Detecting broken security in hybrid Android apps (completed)

Starting Date: Summer 2016
Prerequisites: Java, Python; some experience with Android and Java bytecode
Will results be assigned to University:

Many modern Android applications make use of a webview – a component providing easy access to the rendering engine and JavaScript interpreter of a full browser. The content shown by a webview can be loaded from a local resource or a remote server via HTTP and integrates seamlessly with the app. Webviews are popular with developers, and hybrid application frameworks such as Apache Cordova rely on them heavily.

The web content can be tailored specifically to the app, and JavaScript can be allowed to read or write user data and access the device within the permissions granted to the app. Effectively, this circumvents the normal protection offered by the browser sandbox. This can lead to a security vulnerability if an attacker is able to inject JavaScript code by hijacking the network connection.

The difficulty for the adversary to mount an attack on the webview interface depends on how the application loads the contents of the webview:

  • Remote content loaded from any address is the easiest to exploit and requires the attacker to trick the user or app to visit a manipulated web page. For instance, some apps can be instructed to load a target URL in their webview by embedding a specially crafted intent URI in a malicious website which is then visited by the victim in a regular mobile browser.
  • Remote content (from a fixed address) via plaintext HTTP requires an attacker with the ability to forge TCP packets, such that malicious contents are loaded into the webview.
  • Remote content via TLS without certificate checks requires the ability to mount a man-in-the-middle attack.
  • Remote content via TLS with certificate checks requires an attacker to manipulate the data on the server (or to forge certificates, where the app does not use certificate pinning).
  • Static local content requires an attacker to have full control over the application image. Such an adversary would already be at the privilege level of the app, so an attack would be pointless.

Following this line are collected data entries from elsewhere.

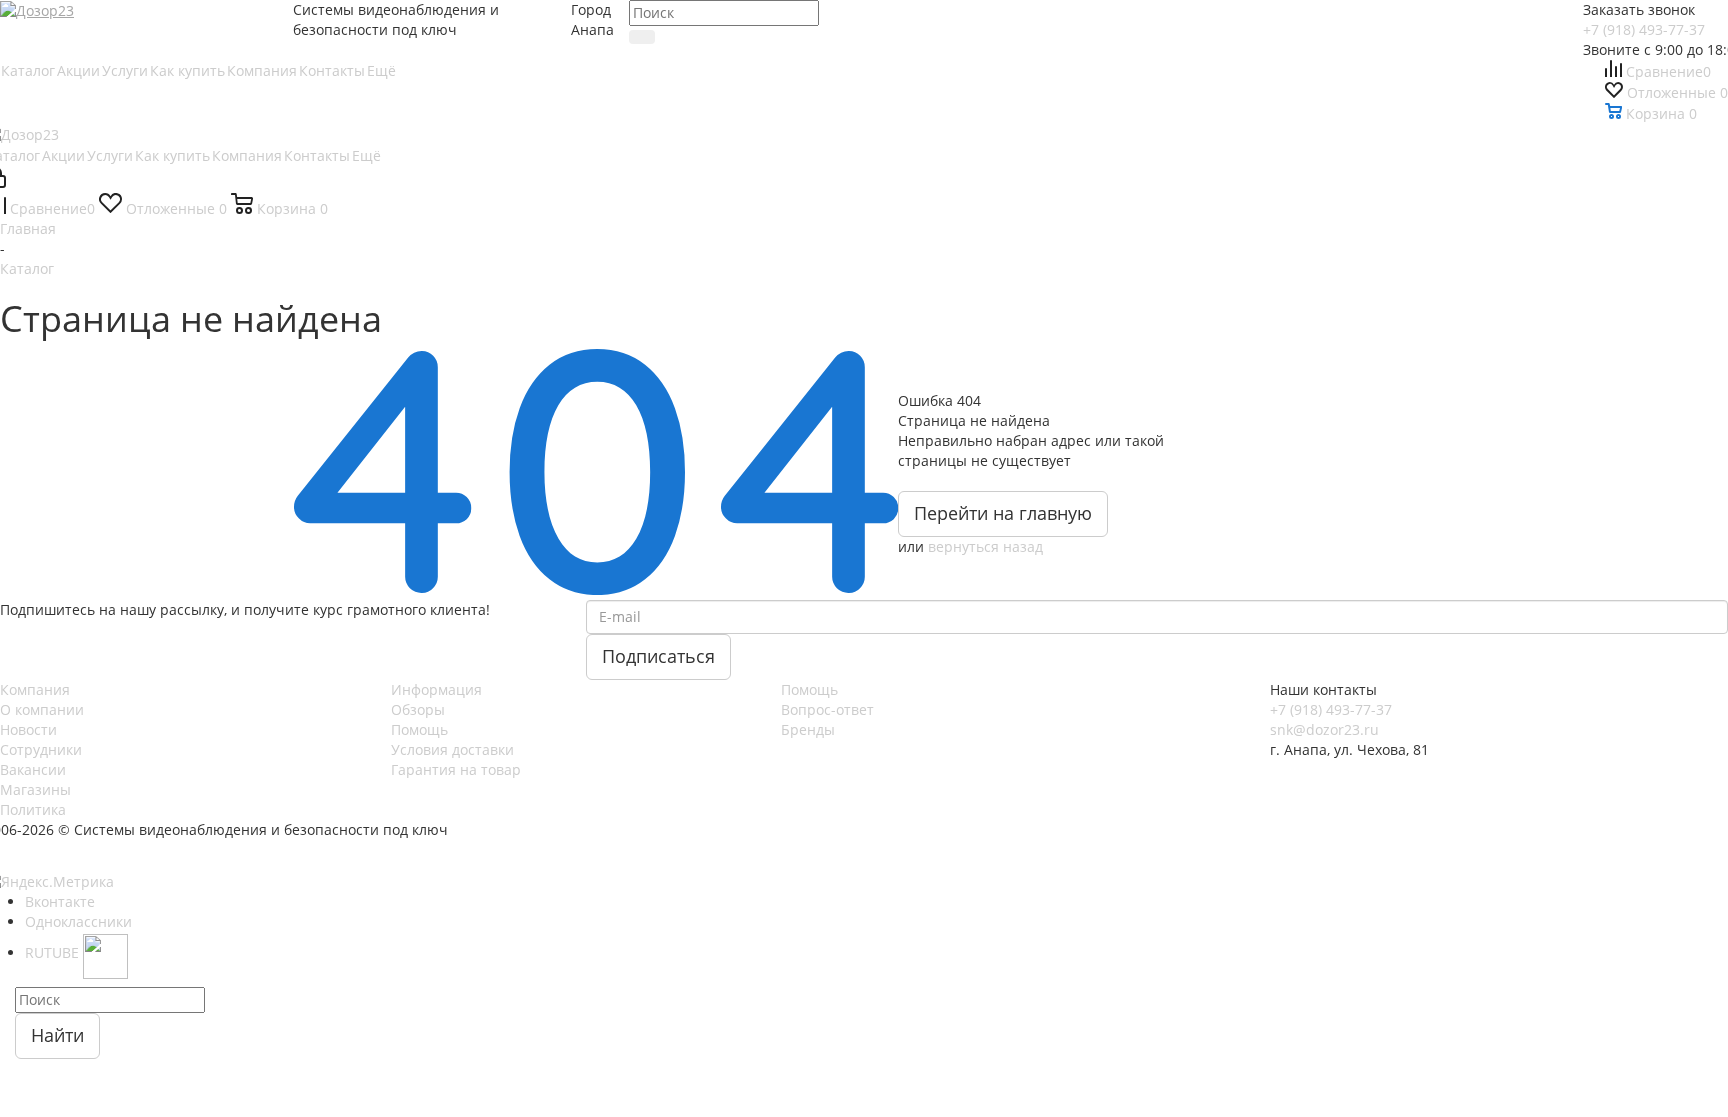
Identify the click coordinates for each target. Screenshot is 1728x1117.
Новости (28, 729)
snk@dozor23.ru (1324, 729)
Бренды (808, 729)
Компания (35, 689)
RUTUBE (54, 952)
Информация (436, 689)
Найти (57, 1035)
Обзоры (418, 709)
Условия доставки (452, 749)
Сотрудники (41, 749)
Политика (33, 809)
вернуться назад (985, 546)
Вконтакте (60, 901)
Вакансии (33, 769)
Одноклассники (78, 921)
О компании (42, 709)
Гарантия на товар (456, 769)
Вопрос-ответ (827, 709)
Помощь (419, 729)
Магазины (35, 789)
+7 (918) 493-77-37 (1644, 29)
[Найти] (642, 37)
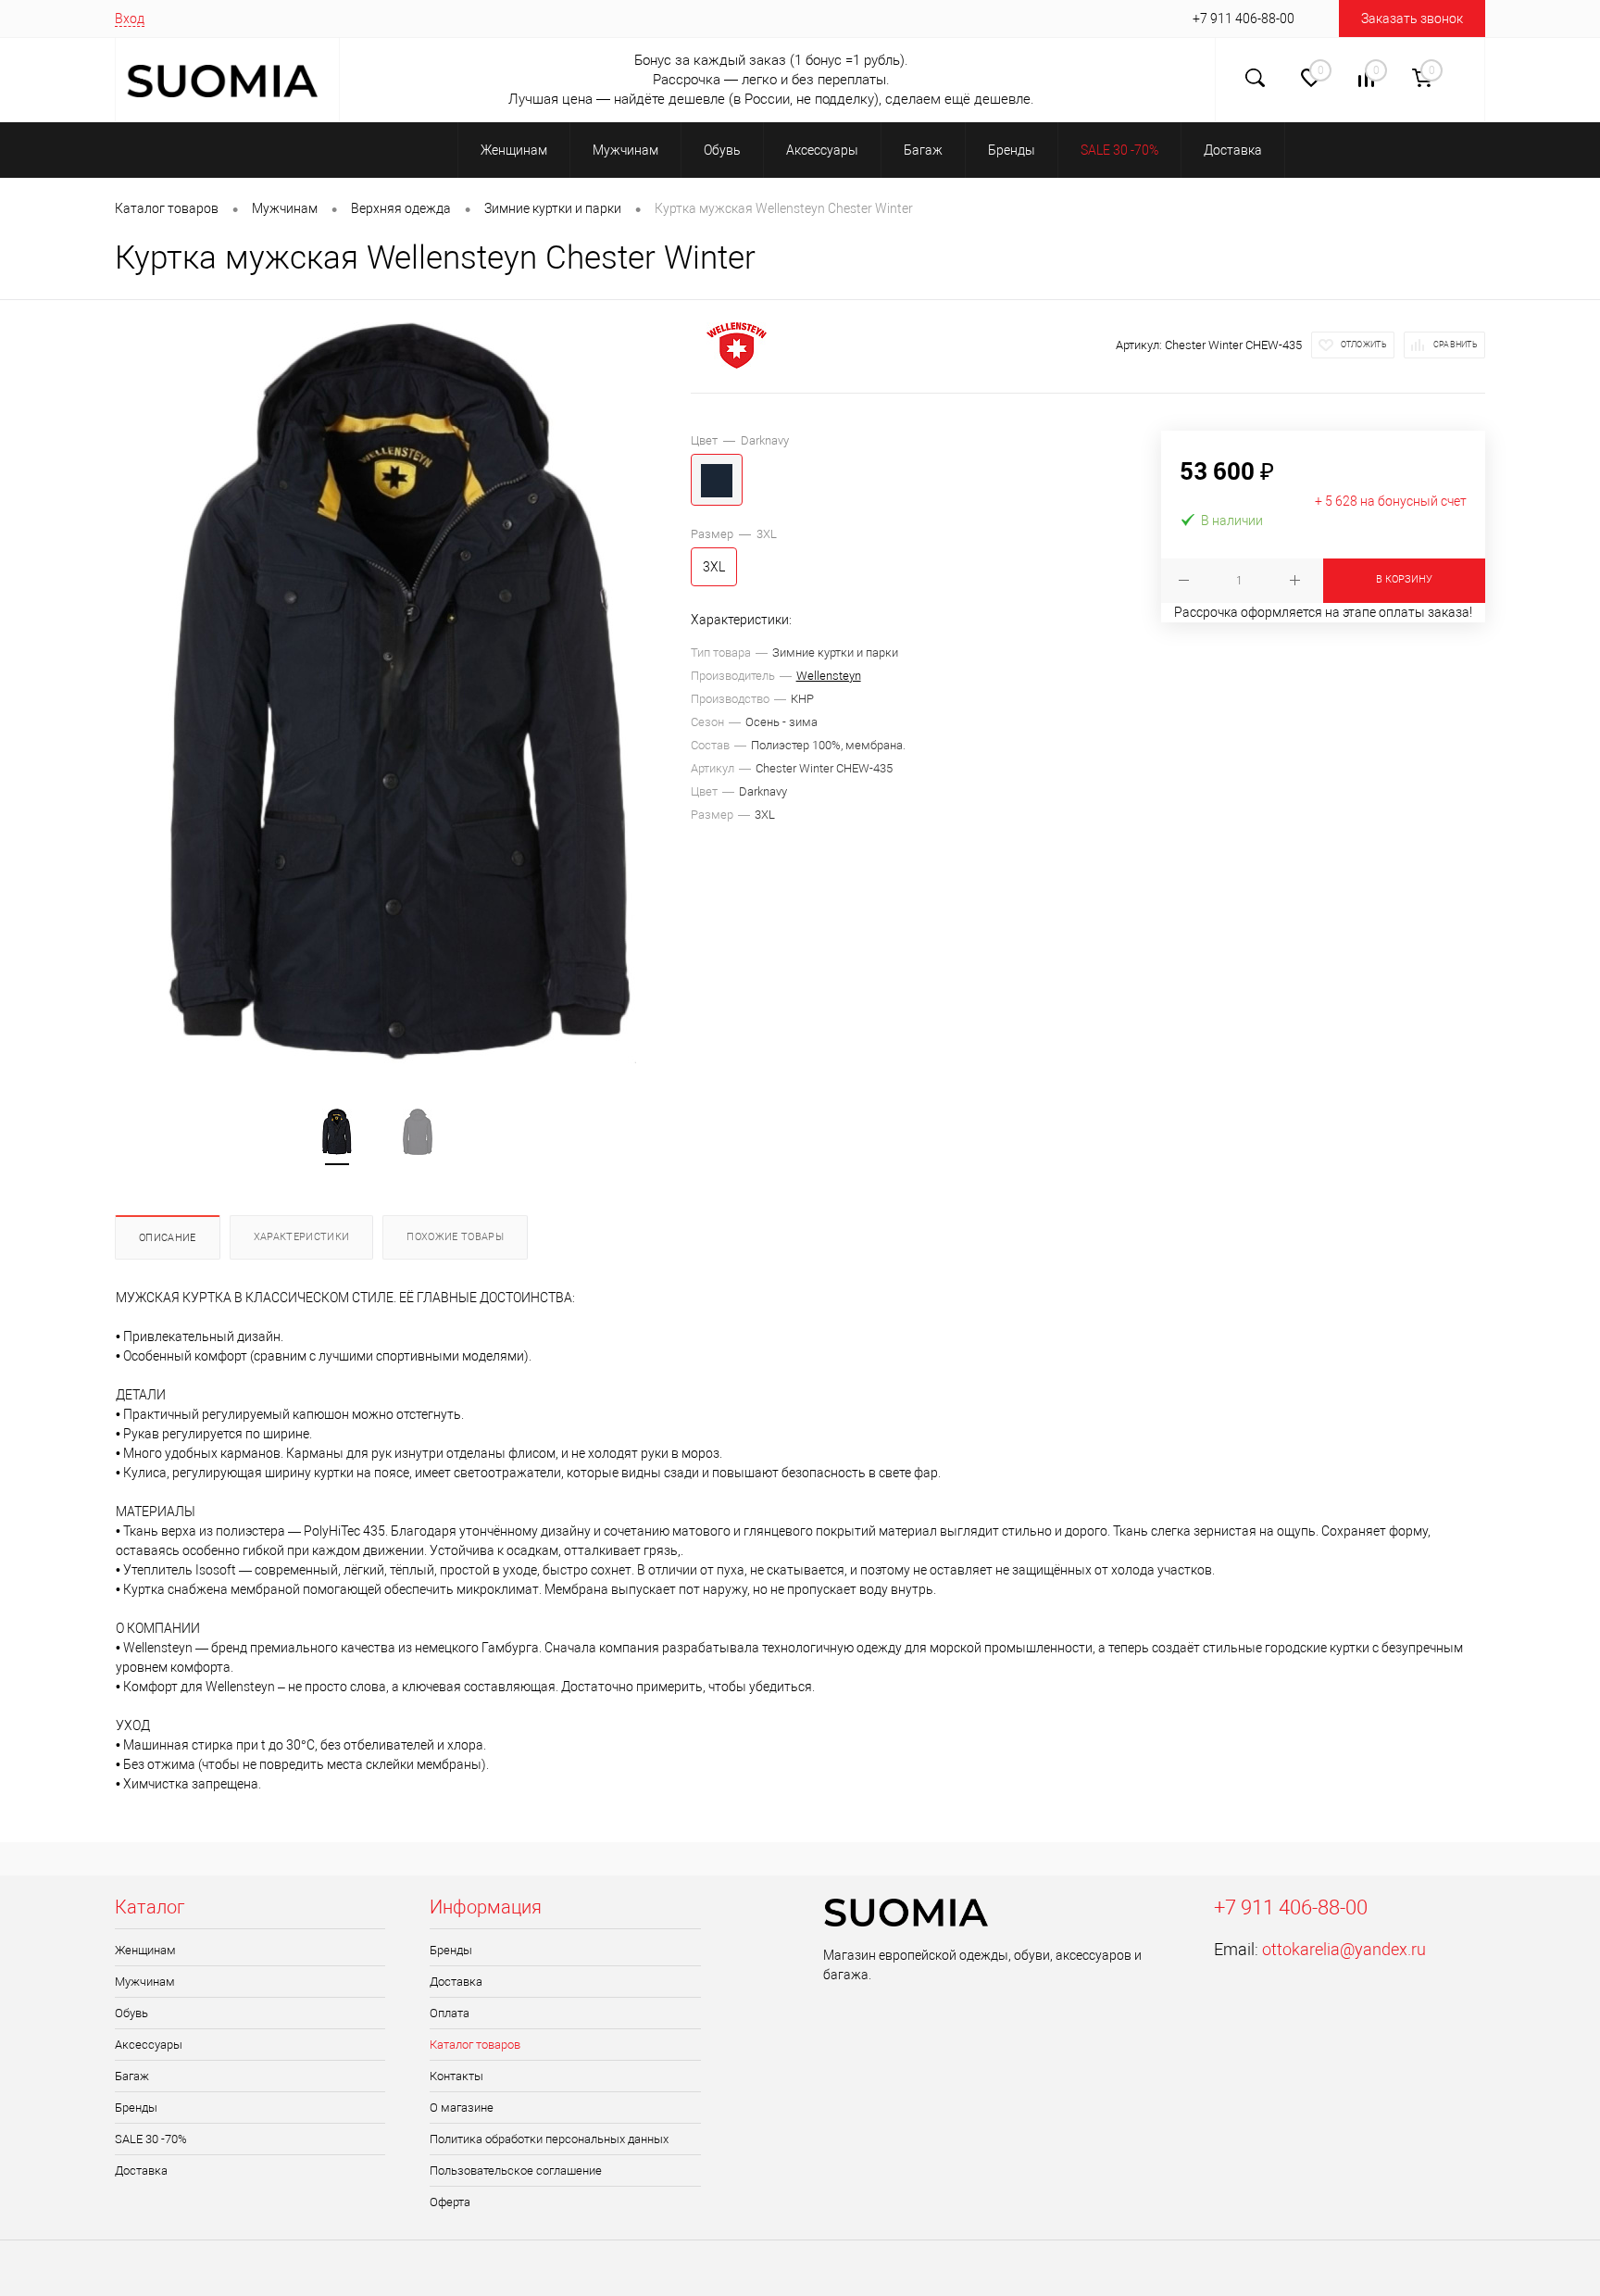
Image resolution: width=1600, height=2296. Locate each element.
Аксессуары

The goal of this project is to build a fast static analysis to judge the difficulty for an attacker to manipulate a hybrid Android app and report vulnerable apps out of a large corpus of real-world apps from the Android app store. You will build on tools such as AndroGuard and Soot to implement the analysis and can start from an existing implementation for detecting broken certificate checking in Android (see the 2012 paper by Fahl et al.).